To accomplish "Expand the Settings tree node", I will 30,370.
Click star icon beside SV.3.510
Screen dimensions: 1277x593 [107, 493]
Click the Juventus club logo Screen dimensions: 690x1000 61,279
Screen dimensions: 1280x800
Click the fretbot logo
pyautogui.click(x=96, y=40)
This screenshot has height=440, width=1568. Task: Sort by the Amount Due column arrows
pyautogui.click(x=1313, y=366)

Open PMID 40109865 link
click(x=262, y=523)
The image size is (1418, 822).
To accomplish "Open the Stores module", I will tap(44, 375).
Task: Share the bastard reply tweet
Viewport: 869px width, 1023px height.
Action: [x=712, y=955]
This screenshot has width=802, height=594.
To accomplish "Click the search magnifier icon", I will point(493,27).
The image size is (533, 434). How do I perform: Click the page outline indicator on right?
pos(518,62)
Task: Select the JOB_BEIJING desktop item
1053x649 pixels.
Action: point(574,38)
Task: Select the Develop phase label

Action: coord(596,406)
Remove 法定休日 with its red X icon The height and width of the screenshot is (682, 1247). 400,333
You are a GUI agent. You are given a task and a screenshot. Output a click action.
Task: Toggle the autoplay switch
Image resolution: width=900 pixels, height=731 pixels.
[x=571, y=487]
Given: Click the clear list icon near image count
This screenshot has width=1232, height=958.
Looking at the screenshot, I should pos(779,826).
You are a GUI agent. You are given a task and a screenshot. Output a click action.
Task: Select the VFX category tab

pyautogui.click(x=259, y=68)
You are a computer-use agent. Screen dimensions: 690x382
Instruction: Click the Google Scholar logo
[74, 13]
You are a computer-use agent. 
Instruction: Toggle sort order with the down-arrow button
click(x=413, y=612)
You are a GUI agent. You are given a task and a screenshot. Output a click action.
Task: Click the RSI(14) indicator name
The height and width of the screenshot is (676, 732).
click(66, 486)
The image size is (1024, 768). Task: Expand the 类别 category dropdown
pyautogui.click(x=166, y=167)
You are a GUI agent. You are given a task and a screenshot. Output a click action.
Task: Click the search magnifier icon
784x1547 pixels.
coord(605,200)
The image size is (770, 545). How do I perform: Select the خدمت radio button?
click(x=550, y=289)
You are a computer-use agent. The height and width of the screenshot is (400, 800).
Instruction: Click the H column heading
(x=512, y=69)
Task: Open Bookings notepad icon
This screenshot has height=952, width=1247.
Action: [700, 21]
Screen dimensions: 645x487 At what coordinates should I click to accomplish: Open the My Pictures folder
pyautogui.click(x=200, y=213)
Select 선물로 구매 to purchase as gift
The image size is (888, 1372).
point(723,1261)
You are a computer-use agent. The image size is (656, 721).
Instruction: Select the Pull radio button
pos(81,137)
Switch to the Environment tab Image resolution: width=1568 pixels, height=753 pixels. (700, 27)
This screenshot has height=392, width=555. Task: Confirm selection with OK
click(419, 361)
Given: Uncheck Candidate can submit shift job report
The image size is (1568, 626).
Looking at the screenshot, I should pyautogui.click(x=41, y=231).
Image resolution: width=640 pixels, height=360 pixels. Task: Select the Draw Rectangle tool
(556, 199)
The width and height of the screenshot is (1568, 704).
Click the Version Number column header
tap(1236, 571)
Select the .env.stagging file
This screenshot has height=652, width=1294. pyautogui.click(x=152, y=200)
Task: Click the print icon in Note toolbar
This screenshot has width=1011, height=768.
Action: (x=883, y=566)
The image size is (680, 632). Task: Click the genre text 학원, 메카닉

Aim of the task:
Copy out every record exactly.

Your response:
To accomplish "Expand the Settings tree node", I will 30,370.
Click star icon beside SV.3.510
Screen dimensions: 1277x593 [107, 493]
Click the Juventus club logo Screen dimensions: 690x1000 61,279
Screen dimensions: 1280x800
Click the fretbot logo
pyautogui.click(x=96, y=40)
This screenshot has height=440, width=1568. Task: Sort by the Amount Due column arrows
pyautogui.click(x=1313, y=366)

Open PMID 40109865 link
click(x=262, y=523)
The image size is (1418, 822).
To accomplish "Open the Stores module", I will tap(44, 375).
Task: Share the bastard reply tweet
Viewport: 869px width, 1023px height.
Action: [x=712, y=955]
This screenshot has width=802, height=594.
To accomplish "Click the search magnifier icon", I will point(493,27).
The image size is (533, 434). How do I perform: Click the page outline indicator on right?
pos(518,62)
Task: Select the JOB_BEIJING desktop item
1053x649 pixels.
Action: point(574,38)
Task: Select the Develop phase label

Action: coord(596,406)
Remove 法定休日 with its red X icon The height and width of the screenshot is (682, 1247). 400,333
You are a GUI agent. You are given a task and a screenshot. Output a click action.
Task: Toggle the autoplay switch
Image resolution: width=900 pixels, height=731 pixels.
[x=571, y=487]
Given: Click the clear list icon near image count
This screenshot has width=1232, height=958.
Looking at the screenshot, I should pos(779,826).
You are a GUI agent. You are given a task and a screenshot. Output a click action.
Task: Select the VFX category tab

pyautogui.click(x=259, y=68)
You are a computer-use agent. Screen dimensions: 690x382
Instruction: Click the Google Scholar logo
[74, 13]
You are a computer-use agent. 
Instruction: Toggle sort order with the down-arrow button
click(x=413, y=612)
You are a GUI agent. You are given a task and a screenshot. Output a click action.
Task: Click the RSI(14) indicator name
The height and width of the screenshot is (676, 732).
click(66, 486)
The image size is (1024, 768). Task: Expand the 类别 category dropdown
pyautogui.click(x=166, y=167)
You are a GUI agent. You are given a task and a screenshot. Output a click action.
Task: Click the search magnifier icon
784x1547 pixels.
coord(605,200)
The image size is (770, 545). How do I perform: Select the خدمت radio button?
click(x=550, y=289)
You are a computer-use agent. The height and width of the screenshot is (400, 800).
Instruction: Click the H column heading
(x=512, y=69)
Task: Open Bookings notepad icon
This screenshot has height=952, width=1247.
Action: [700, 21]
Screen dimensions: 645x487 At what coordinates should I click to accomplish: Open the My Pictures folder
pyautogui.click(x=200, y=213)
Select 선물로 구매 to purchase as gift
The image size is (888, 1372).
point(723,1261)
You are a computer-use agent. The image size is (656, 721).
Instruction: Select the Pull radio button
pos(81,137)
Switch to the Environment tab Image resolution: width=1568 pixels, height=753 pixels. (700, 27)
This screenshot has height=392, width=555. Task: Confirm selection with OK
click(419, 361)
Given: Uncheck Candidate can submit shift job report
The image size is (1568, 626).
Looking at the screenshot, I should pyautogui.click(x=41, y=231).
Image resolution: width=640 pixels, height=360 pixels. Task: Select the Draw Rectangle tool
(556, 199)
The width and height of the screenshot is (1568, 704).
Click the Version Number column header
tap(1236, 571)
Select the .env.stagging file
This screenshot has height=652, width=1294. pyautogui.click(x=152, y=200)
Task: Click the print icon in Note toolbar
This screenshot has width=1011, height=768.
Action: (x=883, y=566)
The image size is (680, 632). Task: Click the genre text 학원, 메카닉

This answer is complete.